Apple's PWA Limitations Are Deliberate, Not Negligence

21 redbell 5 9/3/2025, 3:18:54 PM old.reddit.com ↗

Comments (5)

ndiddy · 6h ago
I agree with most of the post, but I think making it hard to enable web push notifications is a good thing. The most common way I’ve seen web notifications used is websites tricking old people into clicking “enable notifications” and then constantly sending them ads and scams as notifications. Since web notifications became a thing, literally every single computer or android phone I’ve interacted with that’s owned by someone over 65 is shitted up by an endless stream of “Your computer has been hacked, call now for support”, “I’m in your area and horny, can we chat?”, “You won’t BELIEVE what happened to x celebrity”, etc.
alyandon · 6h ago
My relatively technically literate older parents fell for that crap as well. Their tablets were virtually unusable because of full screen scam ads being shown as notifications.

Also,

  * No Autoplay for Video or Music
I'm having a hard time getting myself worked up over this. There should be no universe where any application (web or native) is allowed to perform autoplay without explicit user consent.
ocdtrekkie · 6h ago
Yep, the Notifications API I consider an antifeature that should never have been made available to websites, but Apple's approach to implementation is at least responsible.
general1465 · 5h ago
If there would be real Chrome on iOS, then it would be possible to support Web Bluetooth API and I would not need to deal with Apple. A lot of people would not need to.
rgovostes · 6h ago
LLM slop, in addition to not being a convincing argument.
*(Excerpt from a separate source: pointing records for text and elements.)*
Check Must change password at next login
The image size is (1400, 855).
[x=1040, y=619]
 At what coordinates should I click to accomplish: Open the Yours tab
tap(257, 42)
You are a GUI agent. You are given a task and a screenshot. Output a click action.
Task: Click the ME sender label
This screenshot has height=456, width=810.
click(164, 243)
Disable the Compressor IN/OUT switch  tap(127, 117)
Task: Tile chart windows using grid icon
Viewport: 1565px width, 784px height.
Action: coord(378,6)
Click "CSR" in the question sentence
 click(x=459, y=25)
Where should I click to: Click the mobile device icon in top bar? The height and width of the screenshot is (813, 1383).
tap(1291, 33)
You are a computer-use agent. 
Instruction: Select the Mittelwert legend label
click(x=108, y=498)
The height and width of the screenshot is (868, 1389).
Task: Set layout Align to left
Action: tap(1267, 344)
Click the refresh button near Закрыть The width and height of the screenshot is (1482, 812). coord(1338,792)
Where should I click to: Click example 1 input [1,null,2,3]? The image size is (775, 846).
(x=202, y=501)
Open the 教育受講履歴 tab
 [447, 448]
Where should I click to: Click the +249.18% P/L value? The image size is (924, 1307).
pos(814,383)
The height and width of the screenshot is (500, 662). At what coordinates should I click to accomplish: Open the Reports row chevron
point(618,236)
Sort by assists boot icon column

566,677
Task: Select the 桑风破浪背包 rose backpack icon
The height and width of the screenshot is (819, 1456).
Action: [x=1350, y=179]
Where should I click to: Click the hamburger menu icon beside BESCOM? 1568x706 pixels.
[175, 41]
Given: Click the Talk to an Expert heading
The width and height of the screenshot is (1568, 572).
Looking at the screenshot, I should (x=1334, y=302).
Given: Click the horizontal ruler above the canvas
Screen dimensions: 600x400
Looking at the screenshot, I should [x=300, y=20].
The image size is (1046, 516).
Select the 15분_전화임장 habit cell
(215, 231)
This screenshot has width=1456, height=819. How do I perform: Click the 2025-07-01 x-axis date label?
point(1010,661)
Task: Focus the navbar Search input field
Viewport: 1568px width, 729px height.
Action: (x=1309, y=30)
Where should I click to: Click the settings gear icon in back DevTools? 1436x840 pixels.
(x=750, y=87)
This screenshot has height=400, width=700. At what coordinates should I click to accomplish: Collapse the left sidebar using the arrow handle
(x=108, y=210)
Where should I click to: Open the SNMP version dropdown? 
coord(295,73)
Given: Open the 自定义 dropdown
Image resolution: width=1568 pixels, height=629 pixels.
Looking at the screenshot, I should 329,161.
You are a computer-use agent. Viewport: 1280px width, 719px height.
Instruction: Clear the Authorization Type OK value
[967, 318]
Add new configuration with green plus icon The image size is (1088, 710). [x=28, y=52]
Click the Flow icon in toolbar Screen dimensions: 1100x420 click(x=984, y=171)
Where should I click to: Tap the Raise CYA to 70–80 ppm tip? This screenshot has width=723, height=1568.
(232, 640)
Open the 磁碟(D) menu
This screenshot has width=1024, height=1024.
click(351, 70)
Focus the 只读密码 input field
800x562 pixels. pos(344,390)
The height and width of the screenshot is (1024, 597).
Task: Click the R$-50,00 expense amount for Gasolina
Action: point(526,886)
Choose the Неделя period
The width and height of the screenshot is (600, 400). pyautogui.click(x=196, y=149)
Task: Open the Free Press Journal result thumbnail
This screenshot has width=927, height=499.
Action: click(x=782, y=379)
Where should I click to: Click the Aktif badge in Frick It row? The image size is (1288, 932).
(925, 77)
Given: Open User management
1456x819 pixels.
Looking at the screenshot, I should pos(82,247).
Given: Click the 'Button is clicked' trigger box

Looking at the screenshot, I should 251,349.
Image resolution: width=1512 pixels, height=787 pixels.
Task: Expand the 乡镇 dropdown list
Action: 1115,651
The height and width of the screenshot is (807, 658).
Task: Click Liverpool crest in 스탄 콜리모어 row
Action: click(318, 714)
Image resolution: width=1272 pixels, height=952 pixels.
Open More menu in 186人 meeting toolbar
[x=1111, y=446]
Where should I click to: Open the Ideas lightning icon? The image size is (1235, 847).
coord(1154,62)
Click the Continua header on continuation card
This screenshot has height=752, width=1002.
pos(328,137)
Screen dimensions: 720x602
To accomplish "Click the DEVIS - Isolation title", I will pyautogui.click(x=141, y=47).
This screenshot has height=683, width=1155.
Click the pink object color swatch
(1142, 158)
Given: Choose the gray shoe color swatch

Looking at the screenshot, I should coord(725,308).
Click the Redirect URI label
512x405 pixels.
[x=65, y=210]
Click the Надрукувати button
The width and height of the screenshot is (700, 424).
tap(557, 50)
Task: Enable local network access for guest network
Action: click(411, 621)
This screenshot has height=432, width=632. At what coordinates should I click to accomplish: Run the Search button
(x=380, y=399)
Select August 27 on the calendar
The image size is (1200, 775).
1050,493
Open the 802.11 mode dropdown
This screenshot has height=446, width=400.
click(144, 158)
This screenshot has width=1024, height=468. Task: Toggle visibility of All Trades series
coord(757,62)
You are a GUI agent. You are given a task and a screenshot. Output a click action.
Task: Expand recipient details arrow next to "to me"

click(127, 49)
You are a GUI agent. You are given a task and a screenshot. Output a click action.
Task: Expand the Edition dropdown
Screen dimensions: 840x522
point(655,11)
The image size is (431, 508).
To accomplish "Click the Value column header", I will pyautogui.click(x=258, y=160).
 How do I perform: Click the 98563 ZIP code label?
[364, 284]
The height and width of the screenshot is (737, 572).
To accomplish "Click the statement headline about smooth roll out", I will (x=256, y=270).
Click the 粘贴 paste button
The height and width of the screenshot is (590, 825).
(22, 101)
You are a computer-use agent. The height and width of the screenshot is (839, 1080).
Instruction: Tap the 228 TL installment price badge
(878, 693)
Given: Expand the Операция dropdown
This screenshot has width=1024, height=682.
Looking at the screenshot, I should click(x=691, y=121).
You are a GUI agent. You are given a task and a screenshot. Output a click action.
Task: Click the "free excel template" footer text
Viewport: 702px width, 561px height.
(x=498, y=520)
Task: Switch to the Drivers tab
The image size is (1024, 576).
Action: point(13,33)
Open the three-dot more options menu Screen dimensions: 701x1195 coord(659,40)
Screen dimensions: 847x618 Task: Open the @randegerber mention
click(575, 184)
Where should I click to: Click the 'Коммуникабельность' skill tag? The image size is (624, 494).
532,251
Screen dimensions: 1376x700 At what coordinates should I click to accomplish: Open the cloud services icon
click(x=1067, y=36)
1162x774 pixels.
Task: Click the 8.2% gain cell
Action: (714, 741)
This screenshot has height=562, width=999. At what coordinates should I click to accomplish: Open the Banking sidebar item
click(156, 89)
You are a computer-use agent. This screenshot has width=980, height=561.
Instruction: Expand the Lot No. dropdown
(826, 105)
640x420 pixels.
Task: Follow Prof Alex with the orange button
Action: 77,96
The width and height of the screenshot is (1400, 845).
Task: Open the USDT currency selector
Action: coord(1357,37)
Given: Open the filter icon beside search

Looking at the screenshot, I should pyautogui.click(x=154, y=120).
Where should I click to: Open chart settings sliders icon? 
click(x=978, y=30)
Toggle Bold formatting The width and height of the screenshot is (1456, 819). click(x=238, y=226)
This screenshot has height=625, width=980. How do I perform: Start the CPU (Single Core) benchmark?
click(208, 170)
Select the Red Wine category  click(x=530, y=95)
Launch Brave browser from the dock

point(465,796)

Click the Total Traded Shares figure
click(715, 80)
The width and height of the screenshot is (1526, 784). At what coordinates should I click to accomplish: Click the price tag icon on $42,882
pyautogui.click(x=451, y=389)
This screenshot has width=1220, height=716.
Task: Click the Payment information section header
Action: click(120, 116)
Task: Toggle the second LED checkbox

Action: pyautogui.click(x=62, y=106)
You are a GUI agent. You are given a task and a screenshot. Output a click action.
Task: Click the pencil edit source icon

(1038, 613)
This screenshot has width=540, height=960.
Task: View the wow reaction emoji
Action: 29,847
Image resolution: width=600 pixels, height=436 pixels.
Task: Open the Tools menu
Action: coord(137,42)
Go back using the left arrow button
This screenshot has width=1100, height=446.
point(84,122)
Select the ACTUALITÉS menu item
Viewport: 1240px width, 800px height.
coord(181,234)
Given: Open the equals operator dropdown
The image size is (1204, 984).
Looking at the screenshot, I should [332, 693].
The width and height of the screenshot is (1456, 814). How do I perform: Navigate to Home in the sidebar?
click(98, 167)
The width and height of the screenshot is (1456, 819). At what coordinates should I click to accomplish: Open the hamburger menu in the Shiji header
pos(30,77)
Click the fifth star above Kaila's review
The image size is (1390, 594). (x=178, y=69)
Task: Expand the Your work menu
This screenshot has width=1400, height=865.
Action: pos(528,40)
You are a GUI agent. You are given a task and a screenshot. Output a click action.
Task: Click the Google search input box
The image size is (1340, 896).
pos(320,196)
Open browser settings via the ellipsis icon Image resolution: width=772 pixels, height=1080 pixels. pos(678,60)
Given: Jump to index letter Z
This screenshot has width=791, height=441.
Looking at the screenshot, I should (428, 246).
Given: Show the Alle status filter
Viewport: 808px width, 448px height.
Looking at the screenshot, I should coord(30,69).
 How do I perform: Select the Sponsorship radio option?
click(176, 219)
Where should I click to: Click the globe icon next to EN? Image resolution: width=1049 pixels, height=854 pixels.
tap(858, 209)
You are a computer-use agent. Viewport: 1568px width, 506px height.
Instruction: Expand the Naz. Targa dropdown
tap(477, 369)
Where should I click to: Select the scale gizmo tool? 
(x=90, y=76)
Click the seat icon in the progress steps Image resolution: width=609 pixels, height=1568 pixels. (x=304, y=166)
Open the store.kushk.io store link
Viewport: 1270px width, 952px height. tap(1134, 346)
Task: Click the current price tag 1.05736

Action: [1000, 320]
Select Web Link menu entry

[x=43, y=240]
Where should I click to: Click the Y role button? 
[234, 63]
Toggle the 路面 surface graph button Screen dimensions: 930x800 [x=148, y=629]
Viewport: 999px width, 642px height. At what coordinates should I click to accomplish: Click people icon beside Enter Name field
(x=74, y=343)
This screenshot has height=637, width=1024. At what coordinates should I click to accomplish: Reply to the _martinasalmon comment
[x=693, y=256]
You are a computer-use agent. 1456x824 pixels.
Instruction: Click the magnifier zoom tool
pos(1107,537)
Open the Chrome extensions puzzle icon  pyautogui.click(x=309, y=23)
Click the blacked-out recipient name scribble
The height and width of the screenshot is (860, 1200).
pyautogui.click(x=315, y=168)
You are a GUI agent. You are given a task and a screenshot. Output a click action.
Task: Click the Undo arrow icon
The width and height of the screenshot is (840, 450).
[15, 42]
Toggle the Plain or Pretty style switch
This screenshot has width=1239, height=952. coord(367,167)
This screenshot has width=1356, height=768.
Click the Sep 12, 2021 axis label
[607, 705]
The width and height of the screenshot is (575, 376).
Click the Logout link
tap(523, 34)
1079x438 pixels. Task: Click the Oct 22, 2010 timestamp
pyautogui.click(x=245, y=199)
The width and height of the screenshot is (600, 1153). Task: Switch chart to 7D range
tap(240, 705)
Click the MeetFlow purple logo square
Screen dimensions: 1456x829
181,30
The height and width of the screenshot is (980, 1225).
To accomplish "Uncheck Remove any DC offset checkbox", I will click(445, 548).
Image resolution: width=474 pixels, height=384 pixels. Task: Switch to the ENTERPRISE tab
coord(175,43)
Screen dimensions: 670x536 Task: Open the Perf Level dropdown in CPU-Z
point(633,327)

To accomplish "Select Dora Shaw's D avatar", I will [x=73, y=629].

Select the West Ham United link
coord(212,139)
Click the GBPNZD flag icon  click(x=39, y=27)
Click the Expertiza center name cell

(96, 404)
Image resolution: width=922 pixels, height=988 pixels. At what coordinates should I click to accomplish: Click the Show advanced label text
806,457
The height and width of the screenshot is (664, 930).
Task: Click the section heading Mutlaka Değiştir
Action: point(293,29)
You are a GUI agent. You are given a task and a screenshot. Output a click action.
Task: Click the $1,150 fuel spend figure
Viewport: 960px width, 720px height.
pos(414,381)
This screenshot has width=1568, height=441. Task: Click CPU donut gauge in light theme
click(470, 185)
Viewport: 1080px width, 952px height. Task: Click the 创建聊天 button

There is a vast space of PWAs that could be implemented without Bluetooth APIs, push notifications, or rotation lock.

But iOS has had “Add to Home Screen” since 2007, longer than the App Store has existed, and to a first approximation zero developers have ever opted to ship apps this way, even as Apple did make occasional improvements, like the Web Push API and metadata tags for app icons.

I guess it’s that two-tap process to install the app?